FORM 10-QSB
SECURITIES AND EXCHANGE COMMISSION
WASHINGTON, D.C. 20549
(Mark One)
[X] QUARTERLY REPORT PURSUANT TO SECTION 13 or 15(d) OF THE SECURITIES
EXCHANGES ACT OF 1934.
For the quarterly period ended September 30, 1998
[ ] TRANSITION REPORT PURSUANT TO SECTION 13 OR 15(d) OF THE SECURITIES
EXCHANGES ACT OF 1934
For the transition period from __________________ to _________________
Commission file number 333-24671
1997 CORP.
(Exact name of registrant as specified in its charter)
DELAWARE 13-3936988
(State of other jurisdiction of (I.R.S. Employer Identification No.)
incorporation or organization
315 West 106th Street, New York New York 10025
(Address of principal executive offices) (Zip Code)
(212)-678-6231
(Registrant's telephone number, including area code)
- --------------------------------------------------------------------------------
(Former name, former address and former fiscal year,
if changed since last report)
Indicate by check mark whether the registrant (1) has filed all reports
required to be filed by section 13 or 15(d) of the Securities Exchange Act of
1934 during the preceding 12 months (or for such shorter period that the
registrant was required to file such reports), and (2) has been subject to such
filing requirements for the past 90 days.
YES _X_ NO ___
The number of shares outstanding of the issuer's single class of common
stock as of September 30, 1998 was 45,000.
Transitional Small Business Disclosure Format (check one)
YES ___ NO _X_
<PAGE>
MANAGEMENT'S DISCUSSION AND ANALYSIS OF FINANCIAL CONDITION AND
RESULTS OF OPERATIONS
The Company is currently in the development stage. In 1997, the Company
raised $150,000 through the sale of 30,000 shares of Common Stock. The proceeds
from the sale as well as the shares of Common Stock sold are currently held in
escrow pending approval of a Business Combination or the return of the same to
the shareholders of the Company. All activity of the Company to date has been
related to its formation, financing, and review of various businesses for
acquisition by the Company.
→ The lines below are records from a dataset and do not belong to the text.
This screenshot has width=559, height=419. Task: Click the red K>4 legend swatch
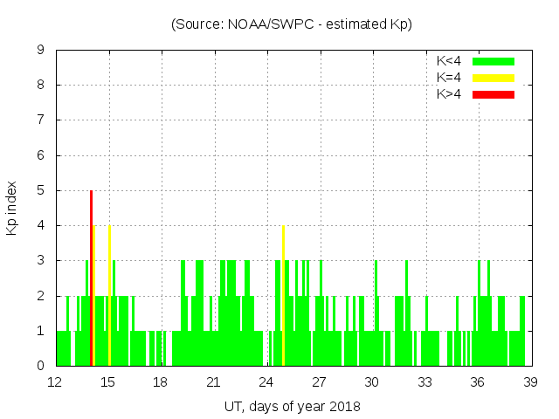click(x=493, y=94)
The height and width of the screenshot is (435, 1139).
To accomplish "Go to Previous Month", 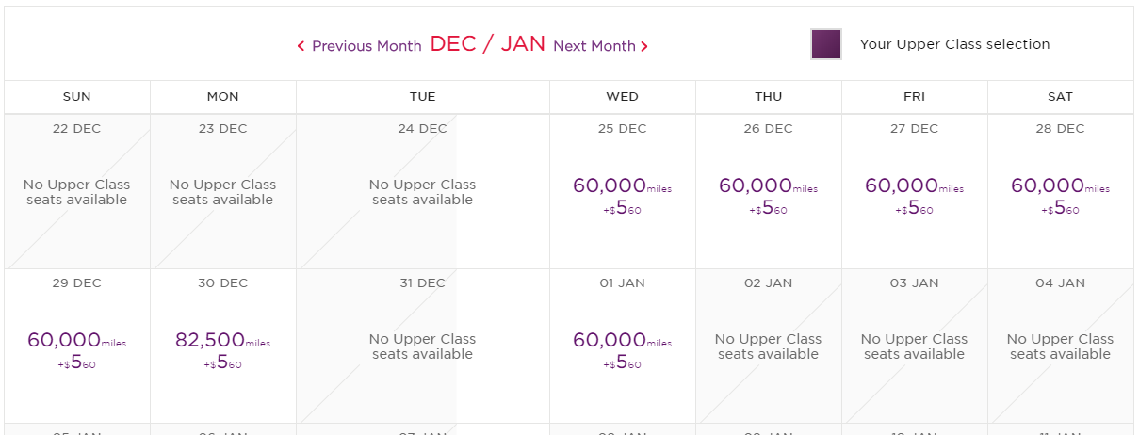I will [359, 46].
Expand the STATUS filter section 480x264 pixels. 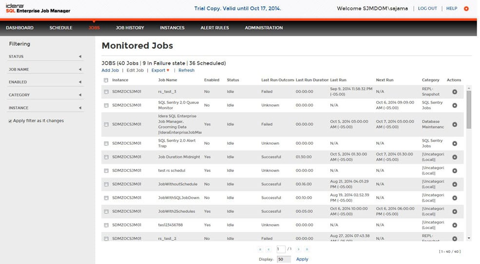[80, 57]
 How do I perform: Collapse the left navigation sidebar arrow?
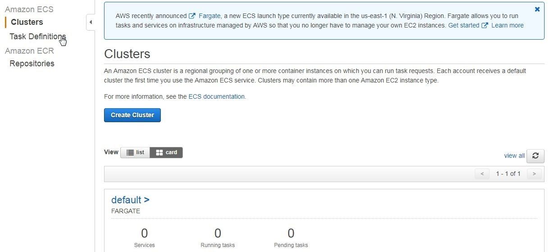coord(91,22)
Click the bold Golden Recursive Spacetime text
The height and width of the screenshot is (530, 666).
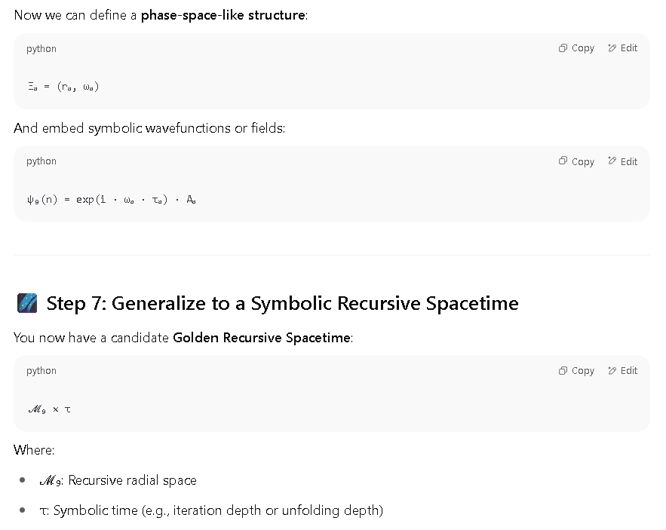tap(262, 338)
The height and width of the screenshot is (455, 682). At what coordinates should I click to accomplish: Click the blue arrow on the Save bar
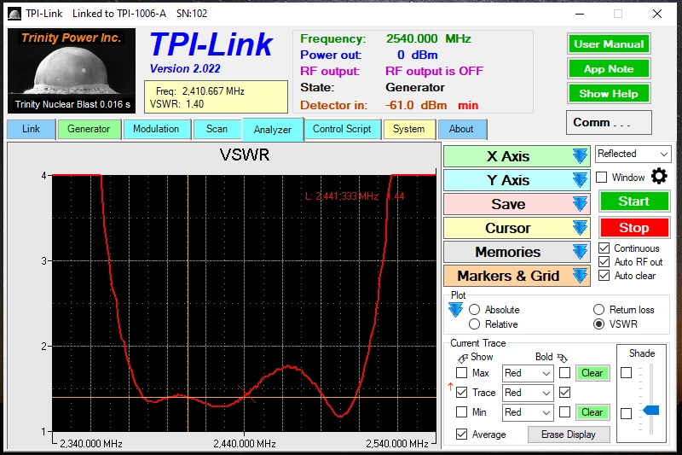[x=580, y=204]
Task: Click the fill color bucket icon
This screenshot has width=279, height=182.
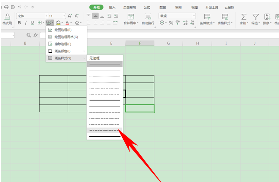Action: (x=58, y=23)
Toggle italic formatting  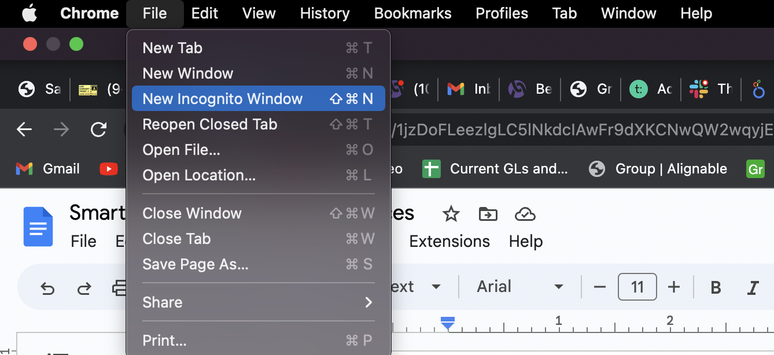point(753,287)
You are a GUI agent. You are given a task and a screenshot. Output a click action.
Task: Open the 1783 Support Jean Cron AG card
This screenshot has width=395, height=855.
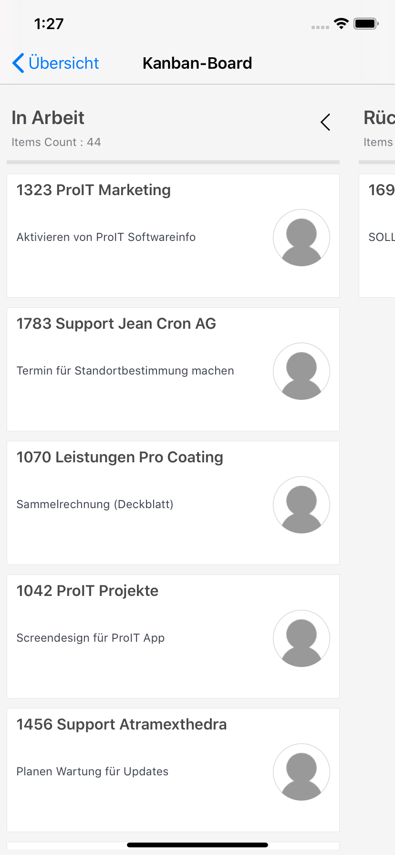tap(116, 323)
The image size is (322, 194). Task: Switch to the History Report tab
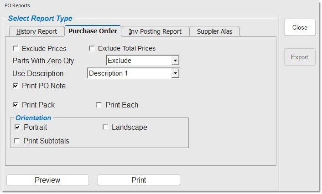coord(36,31)
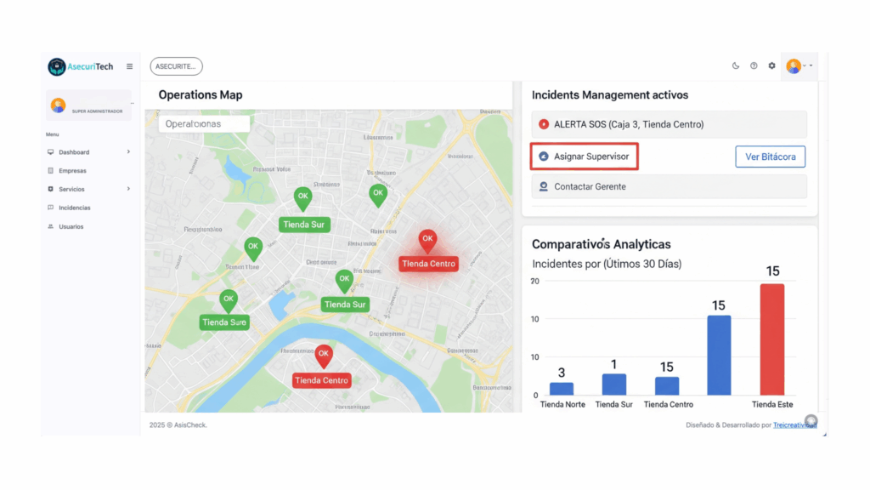Toggle dark mode moon icon
Screen dimensions: 870x490
pos(736,66)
The Company does not have discretionary access to
the income on the monies in escrow account and stockholders of the Company will
not receive any distribution of the income (except in connection with a
liquidation of the Company) or have any ability to direct other use or
distribution of such income. Thus, such income will cause the amount in escrow
to increase. The Company cannot use the escrowed amounts to pay the costs of
evaluating potential Business combinations. To the extent that Common Stock is
used as consideration to effect a Business Combination, the balance of the net
proceeds from the offering not expended will be used to finance the operations
of the Target Business. No cash compensation will be paid to any officer or
director in their capacities as such until after the consummation of the first
Business Combination.
On July 15, 1998, 1997 Corp., entered into a Merger Agreement with CyBear,
Inc., a Florida corporation, and has filed a Post-Effective Amendment, to its
Registration Statement with the Securities and Exchange Commission (the "SEC").
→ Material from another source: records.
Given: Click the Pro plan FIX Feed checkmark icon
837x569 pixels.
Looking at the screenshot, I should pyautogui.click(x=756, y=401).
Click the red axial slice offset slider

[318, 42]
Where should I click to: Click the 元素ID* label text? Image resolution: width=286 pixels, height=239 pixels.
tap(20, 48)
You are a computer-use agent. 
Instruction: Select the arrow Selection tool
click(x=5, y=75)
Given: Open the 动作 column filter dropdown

The SEC declared the Post-Effective Amendment effective on October 21, 1998 and
the Company has called a shareholders meeting for November 19, 1998 to vote on
the merger with CyBear. CyBear was organized by Andrx Corporation, a Florida
corporation, as a healthcare communications technology company to develop
technology and products to address the growing communication and information
problems within the healthcare community. Assuming the shareholders of the
Company approve the transaction: (i) CyBear will be merged into 1997 Corp., (ii)
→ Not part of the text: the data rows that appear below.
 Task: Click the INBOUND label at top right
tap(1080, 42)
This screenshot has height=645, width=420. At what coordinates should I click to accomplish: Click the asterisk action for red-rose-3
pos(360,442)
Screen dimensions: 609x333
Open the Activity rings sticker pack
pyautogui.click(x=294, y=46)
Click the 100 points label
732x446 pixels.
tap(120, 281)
each share of Common Stock of 1997 Corp. will be split into approximately six
shares of Common Stock, (iii) the name of the corporation will be changed to
CyBear, Inc. (iv) the shares of authorized Common Stock will be increased to 25
million, (v) Andrx Corporation will be the controlling shareholder of the
Company, and (vi) CyBear's employee stock option plan will be adopted.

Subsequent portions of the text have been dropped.